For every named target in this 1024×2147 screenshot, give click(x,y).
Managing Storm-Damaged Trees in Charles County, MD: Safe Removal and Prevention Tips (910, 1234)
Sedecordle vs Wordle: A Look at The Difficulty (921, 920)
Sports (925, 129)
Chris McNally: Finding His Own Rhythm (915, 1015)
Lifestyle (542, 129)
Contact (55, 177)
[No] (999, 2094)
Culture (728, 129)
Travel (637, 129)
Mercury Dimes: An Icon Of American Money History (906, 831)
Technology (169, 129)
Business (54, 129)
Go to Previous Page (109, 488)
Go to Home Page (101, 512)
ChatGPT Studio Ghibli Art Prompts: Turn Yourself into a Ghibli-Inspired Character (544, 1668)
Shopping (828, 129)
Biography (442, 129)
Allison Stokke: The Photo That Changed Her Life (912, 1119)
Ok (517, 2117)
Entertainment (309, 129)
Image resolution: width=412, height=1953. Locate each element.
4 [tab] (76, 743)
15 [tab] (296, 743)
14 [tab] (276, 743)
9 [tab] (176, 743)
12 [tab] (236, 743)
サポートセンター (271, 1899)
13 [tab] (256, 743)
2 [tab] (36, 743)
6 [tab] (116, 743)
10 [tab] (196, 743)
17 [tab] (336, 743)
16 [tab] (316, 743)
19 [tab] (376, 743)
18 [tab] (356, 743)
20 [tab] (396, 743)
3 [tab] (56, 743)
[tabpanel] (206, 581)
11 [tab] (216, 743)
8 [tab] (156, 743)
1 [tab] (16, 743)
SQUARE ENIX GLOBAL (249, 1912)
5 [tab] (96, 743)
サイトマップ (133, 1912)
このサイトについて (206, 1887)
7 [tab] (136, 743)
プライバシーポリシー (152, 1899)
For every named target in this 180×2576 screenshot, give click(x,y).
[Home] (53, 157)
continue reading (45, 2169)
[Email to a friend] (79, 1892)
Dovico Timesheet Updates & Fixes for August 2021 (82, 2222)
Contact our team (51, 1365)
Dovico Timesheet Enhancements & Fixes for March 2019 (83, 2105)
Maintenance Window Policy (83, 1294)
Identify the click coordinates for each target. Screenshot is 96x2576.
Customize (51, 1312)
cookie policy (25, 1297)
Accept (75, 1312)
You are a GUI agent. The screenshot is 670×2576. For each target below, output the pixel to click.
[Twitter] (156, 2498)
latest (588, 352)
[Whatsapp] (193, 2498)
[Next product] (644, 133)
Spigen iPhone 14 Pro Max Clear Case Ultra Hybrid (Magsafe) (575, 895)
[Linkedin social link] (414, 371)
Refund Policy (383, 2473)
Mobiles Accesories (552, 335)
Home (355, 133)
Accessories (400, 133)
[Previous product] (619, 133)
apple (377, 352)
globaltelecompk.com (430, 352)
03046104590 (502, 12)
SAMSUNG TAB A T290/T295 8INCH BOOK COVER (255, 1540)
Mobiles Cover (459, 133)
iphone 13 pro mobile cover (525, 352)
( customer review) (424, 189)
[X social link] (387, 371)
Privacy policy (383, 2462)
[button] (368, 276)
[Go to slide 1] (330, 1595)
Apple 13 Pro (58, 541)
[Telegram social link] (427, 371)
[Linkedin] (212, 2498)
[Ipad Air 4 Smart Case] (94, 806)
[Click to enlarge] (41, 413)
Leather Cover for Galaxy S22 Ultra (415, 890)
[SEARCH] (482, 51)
______
-- Exercise description --
The response should contain only a verbatim copy of the lines from the line with "Accept (75, 1312)" to the final line of the records.

-- The completed task --
Accept (75, 1312)
You are a GUI agent. The screenshot is 670×2576. For each target below, output the pixel to click.
[Twitter] (156, 2498)
latest (588, 352)
[Whatsapp] (193, 2498)
[Next product] (644, 133)
Spigen iPhone 14 Pro Max Clear Case Ultra Hybrid (Magsafe) (575, 895)
[Linkedin social link] (414, 371)
Refund Policy (383, 2473)
Mobiles Accesories (552, 335)
Home (355, 133)
Accessories (400, 133)
[Previous product] (619, 133)
apple (377, 352)
globaltelecompk.com (430, 352)
03046104590 (502, 12)
SAMSUNG TAB A T290/T295 8INCH BOOK COVER (255, 1540)
Mobiles Cover (459, 133)
iphone 13 pro mobile cover (525, 352)
( customer review) (424, 189)
[X social link] (387, 371)
Privacy policy (383, 2462)
[button] (368, 276)
[Go to slide 1] (330, 1595)
Apple 13 Pro (58, 541)
[Telegram social link] (427, 371)
[Linkedin] (212, 2498)
[Ipad Air 4 Smart Case] (94, 806)
[Click to enlarge] (41, 413)
Leather Cover for Galaxy S22 Ultra (415, 890)
[SEARCH] (482, 51)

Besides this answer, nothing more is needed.